Well, one thing that is bothering me a lot is that I don't even know what I could call myself. It is hard for me to say it, but for the sake of this topic I will say it, I was born a female, so technically I am female right now, or atleast I am 'supposed' to be. But I know I am really male on the inside. But as a male, I feel like I like to dress female sometimes, I suppose you'd say a crossdresser. So i supposed I am a crossdressing transexual? I dont even really know how what to ask, its confusing. My biggest desire would be to be male, as in legally and having male genitals and no female parts, up or down, but to somewhat keep the rest the same (because it would help achieve the girly look I like as a crossdressing male. i.e. full lips, soft features)

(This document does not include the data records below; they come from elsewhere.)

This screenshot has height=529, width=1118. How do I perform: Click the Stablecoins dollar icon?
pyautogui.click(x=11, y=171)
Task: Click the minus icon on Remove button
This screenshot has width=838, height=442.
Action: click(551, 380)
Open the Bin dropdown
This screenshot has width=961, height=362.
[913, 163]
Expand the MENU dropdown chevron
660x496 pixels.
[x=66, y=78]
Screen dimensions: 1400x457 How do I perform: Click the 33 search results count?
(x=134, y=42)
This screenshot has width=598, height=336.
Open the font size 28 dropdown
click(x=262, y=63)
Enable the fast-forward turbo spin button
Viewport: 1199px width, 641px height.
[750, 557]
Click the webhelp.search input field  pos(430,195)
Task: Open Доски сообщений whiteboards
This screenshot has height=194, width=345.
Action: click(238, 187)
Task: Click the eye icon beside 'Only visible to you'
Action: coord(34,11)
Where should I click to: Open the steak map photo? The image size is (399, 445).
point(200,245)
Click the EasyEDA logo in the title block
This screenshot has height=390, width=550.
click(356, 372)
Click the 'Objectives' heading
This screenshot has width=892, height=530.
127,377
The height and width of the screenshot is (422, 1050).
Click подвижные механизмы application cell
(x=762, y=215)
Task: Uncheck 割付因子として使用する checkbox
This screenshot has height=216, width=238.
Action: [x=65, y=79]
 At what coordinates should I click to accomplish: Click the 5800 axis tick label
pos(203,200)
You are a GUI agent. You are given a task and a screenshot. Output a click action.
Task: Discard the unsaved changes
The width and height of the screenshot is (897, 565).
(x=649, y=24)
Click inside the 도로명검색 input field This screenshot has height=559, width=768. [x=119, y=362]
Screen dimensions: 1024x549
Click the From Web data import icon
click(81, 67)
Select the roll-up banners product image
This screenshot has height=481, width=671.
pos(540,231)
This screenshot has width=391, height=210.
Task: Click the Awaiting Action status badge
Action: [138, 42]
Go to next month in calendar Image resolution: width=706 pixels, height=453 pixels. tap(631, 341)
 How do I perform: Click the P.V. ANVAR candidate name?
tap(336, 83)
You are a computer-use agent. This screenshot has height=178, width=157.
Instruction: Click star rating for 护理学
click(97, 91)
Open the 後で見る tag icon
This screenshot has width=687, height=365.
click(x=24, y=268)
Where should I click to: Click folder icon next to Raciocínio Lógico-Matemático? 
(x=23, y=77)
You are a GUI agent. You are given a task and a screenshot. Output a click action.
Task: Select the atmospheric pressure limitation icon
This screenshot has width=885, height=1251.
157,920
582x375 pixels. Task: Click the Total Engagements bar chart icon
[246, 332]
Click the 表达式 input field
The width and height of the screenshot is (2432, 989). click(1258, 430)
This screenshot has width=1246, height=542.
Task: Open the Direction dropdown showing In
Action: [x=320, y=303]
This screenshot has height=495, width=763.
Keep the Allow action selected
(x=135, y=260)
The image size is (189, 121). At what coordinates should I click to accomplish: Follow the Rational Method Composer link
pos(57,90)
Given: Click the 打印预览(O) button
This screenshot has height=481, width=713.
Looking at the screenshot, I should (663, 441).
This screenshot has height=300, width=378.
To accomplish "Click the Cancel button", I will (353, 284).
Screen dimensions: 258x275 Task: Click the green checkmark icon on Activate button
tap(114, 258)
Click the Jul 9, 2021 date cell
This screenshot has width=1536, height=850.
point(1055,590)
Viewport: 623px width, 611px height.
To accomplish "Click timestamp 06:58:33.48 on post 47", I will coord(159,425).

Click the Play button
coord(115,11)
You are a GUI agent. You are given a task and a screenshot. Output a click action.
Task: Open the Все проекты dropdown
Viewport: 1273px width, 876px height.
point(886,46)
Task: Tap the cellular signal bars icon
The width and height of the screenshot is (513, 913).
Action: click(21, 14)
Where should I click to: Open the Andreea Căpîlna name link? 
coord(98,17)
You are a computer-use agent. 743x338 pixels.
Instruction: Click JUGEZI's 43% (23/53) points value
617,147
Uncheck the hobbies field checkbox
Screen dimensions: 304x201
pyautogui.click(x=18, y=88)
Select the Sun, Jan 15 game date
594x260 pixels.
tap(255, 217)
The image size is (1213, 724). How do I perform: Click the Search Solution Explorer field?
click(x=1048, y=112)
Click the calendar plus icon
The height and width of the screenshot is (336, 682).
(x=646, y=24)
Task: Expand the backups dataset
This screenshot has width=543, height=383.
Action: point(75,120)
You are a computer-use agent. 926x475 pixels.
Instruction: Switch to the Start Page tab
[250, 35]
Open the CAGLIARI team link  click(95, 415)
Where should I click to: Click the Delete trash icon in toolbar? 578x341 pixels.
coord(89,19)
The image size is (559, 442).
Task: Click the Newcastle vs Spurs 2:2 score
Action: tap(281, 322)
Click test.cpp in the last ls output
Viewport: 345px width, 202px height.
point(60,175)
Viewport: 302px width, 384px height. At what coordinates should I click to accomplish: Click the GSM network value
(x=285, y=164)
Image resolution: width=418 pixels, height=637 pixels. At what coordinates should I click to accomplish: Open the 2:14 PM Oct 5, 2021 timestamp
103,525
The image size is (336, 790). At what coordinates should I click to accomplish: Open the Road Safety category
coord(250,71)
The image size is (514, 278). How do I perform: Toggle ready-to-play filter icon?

Mostly I think it will be harder to try and pass as male since a:i still have a female body and b:i like to dress female (and not because i am 'used' to it since i was born female. i actually wore lots of boyish stuff growing up). really, i want everything to be how it is now, since i dress female, but to have my male parts. This is probably hard to understand cause its hard for me to really explain. The closest I could do would be to bind my top and stuff my bottom, but would people think i am female? but then again, wouldnt I want them to think i am female since i am crossdressing as a male? it is all very confusing and i dont even know what to think. sorry for being confusing but i guess i want to try and get some insight, maybe from some people that are in the same situation that could help me understand.
i dont even know what to call myself or how to feel, nevermind even start to fix things. and sorry if this is in the wrong forum/board.